You know I love biographies, right? I had to see what I could quickly read about Halston now that I am ready to take a portal back to the fashionable 70s. Let’s be real: I’m always down for that ride. I came across a 1991 Vanity Fair article, which I discovered came out about a year and a half after Halston’s death. Then I started fantasizing about myself in the 70s wearing a Halston. He was the one who designed Jackie Kennedy’s pillbox hat. I learned that he had a complicated rivalry with fellow designer and mentor Charles James. It’s worth a read, and it actually comes from one of biographies about his life. Designers back then lived such a glamorous life, and their over-the-topness proved to work in their favor. Always inspiring, even if the “ending” was a tragic one.
I have been working on releasing judgments of myself and other people. I found this in my Pocketbook, and it’s a great reminder to not make up any stories about people you come across. Ultimately everyone you see is a mirror, so how are you choosing to see the reflection? Here were a few from the 10 that really resonated with me.
- Don’t be lazy and make judgments about people. Be kind. Ask about their stories. Listen. Be humble. Be open. Be teachable. Be a good neighbor.
- Be present. Be kind. Compliment people. Magnify their strengths, not their weaknesses. This is how to make a difference.

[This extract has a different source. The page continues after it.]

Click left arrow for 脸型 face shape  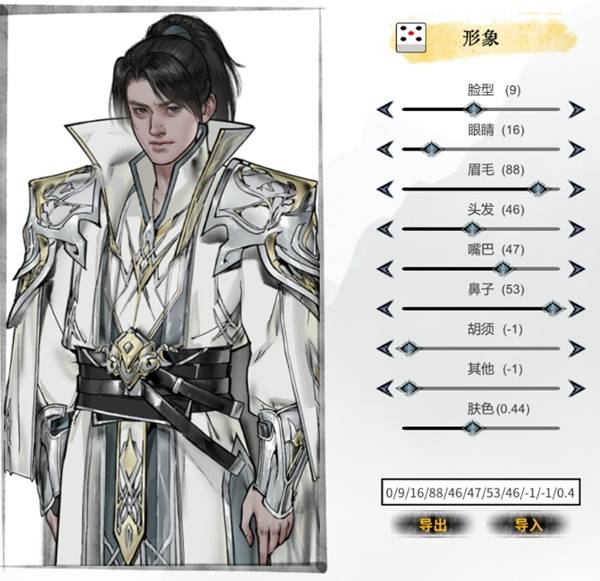pyautogui.click(x=385, y=109)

- We all take different roads seeking fulfillment and joy. Just because someone isn’t on your road, doesn’t mean they’re lost.
I especially took to the “be present.” I notice more and more in the conversations that I’m having when I am present, and when I’m dragging old shit into it. And by shit, I don’t mean it has to be something bad, but it’s just something that doesn’t contribute to the conversation at hand. For example, I’ve talked about not feeling like I’ve been heard, and it was something I struggled with for a good part of my life.

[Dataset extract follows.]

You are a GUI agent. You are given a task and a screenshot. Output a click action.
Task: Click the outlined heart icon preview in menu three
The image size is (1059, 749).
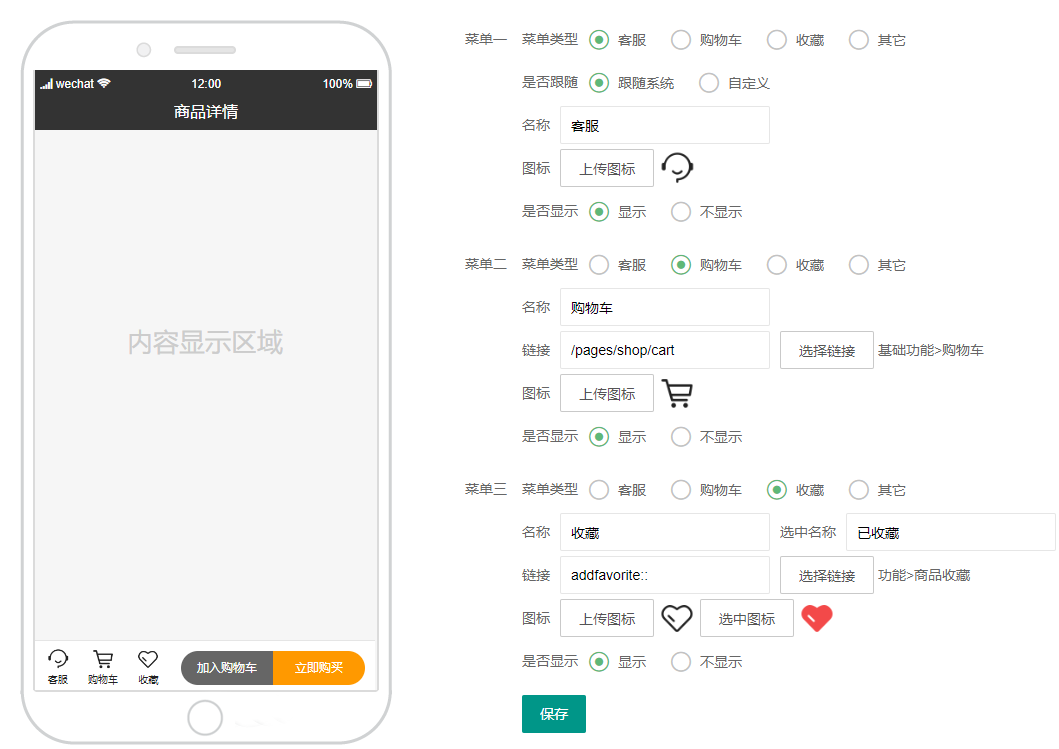click(677, 618)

To compensate for that, sometimes when speaking with someone, the other person will say something, and I will then directly relate that to myself. That’s not engaging. It’s a form of tit-for-tat without really thinking about it. If someone brings up a point about Janet Jackson, and I bring up that her concert was my very first, what does that have to do with anything? Or if I bring up her billionaire husband, what does that have to do with the original thought? So I’m noticing that about myself more, and, yes, when I see others do it too.
How I have been overcoming that is just by asking more questions related to what that person is saying. It helps bring up more of a dialogue, and I’m staying present in the conversation. And I’ll tell you what, I notice that more people thank me for listening or they say how good of a conversation it was. And that’s the goal: to feel amazing on the other side. I love it.